5 Strategies Every Trader Can Master To Trade Better In A Trading Contest

We are in the fortunate position of being able to see some of the world's best traders battle it out for some incredible prizes.

Today we are going to take a look at five strategies every trader should master to help them generate better trading results.

We've reviewed countless trading accounts and their respective equity curves.

We've analysts their data to dive into what we believe are the keys to their outstanding trading results.

And today, we've shortlisted what we believe are the best strategies they've used to generate exceptional results.

Let's jump into it.

1. Get off to a solid start

Confidence in trading can never be underestimated.

You have no doubt experienced this at one time or another, when your trading system is in sync with the markets and the trade wins flow.

When it comes to a trading contest like the Trading Cup, nothing beats setting a positive tone for the month by getting off to a good start.

» SUPPLIED ENTRIES:
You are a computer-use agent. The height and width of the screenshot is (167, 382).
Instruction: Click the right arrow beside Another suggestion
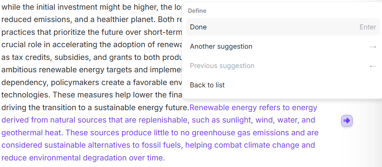tap(372, 47)
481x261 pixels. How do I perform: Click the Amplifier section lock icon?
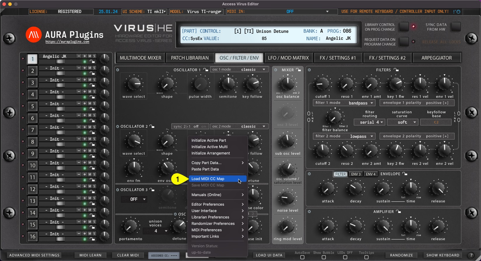[399, 212]
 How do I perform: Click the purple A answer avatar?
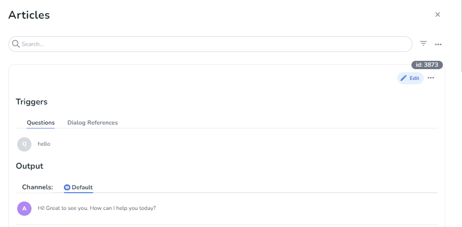(24, 208)
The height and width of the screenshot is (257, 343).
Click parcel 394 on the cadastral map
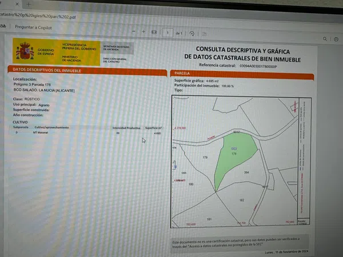coord(246,172)

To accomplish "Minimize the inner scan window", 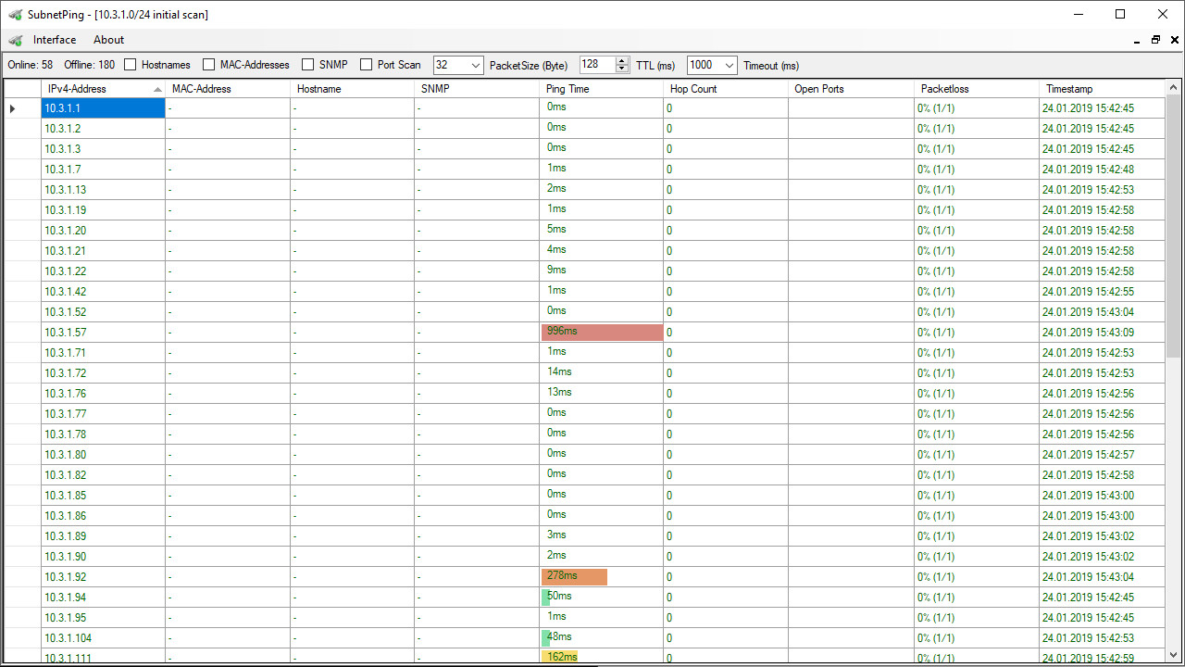I will point(1137,41).
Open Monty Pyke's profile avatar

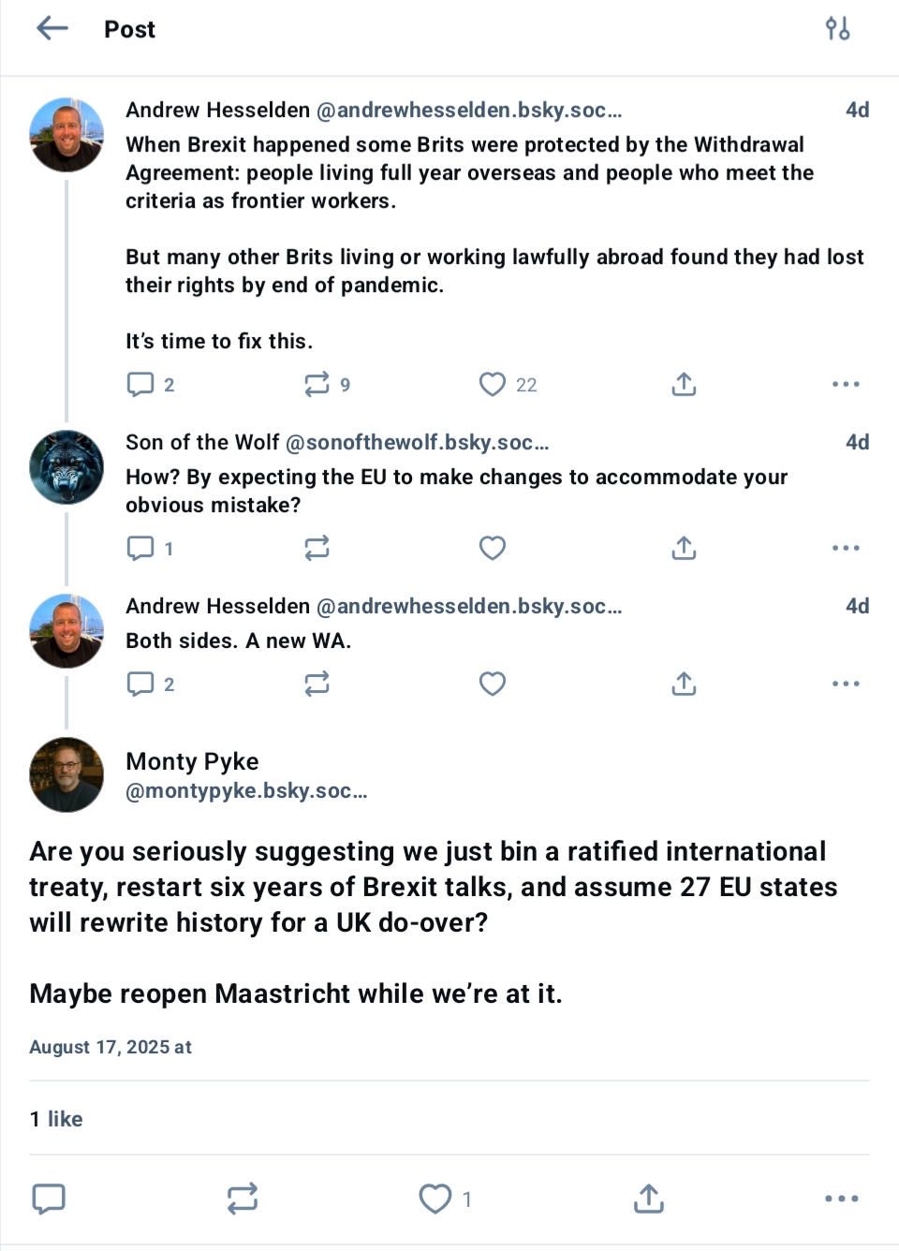click(x=66, y=774)
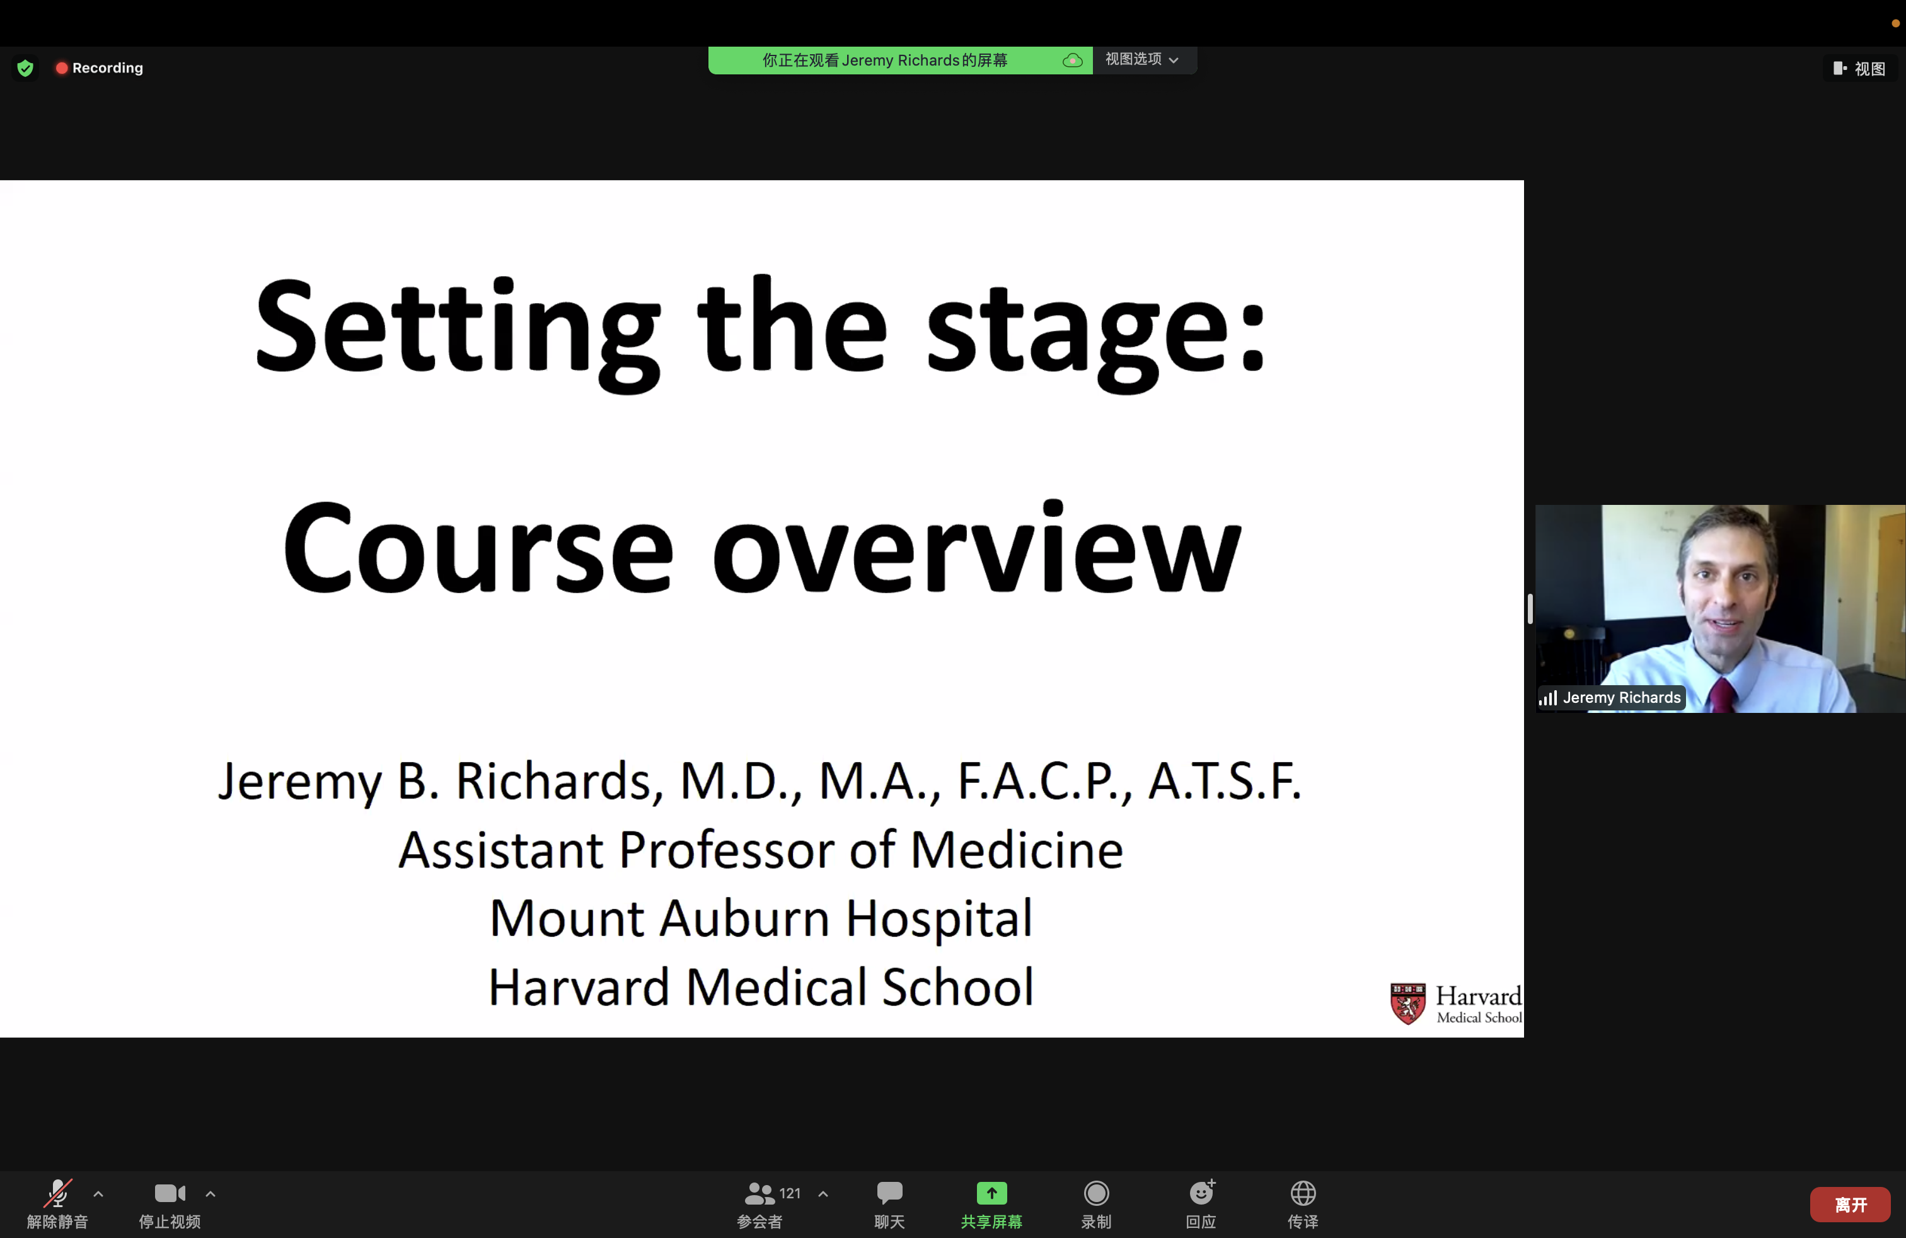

» TASK STATEMENT:
List each sentence that appears under the heading "1. Get off to a solid start" in the trading contest article.

» SOLUTION:
- Confidence in trading can never be underestimated.
- You have no doubt experienced this at one time or another, when your trading system is in sync with the markets and the trade wins flow.
- When it comes to a trading contest like the Trading Cup, nothing beats setting a positive tone for the month by getting off to a good start.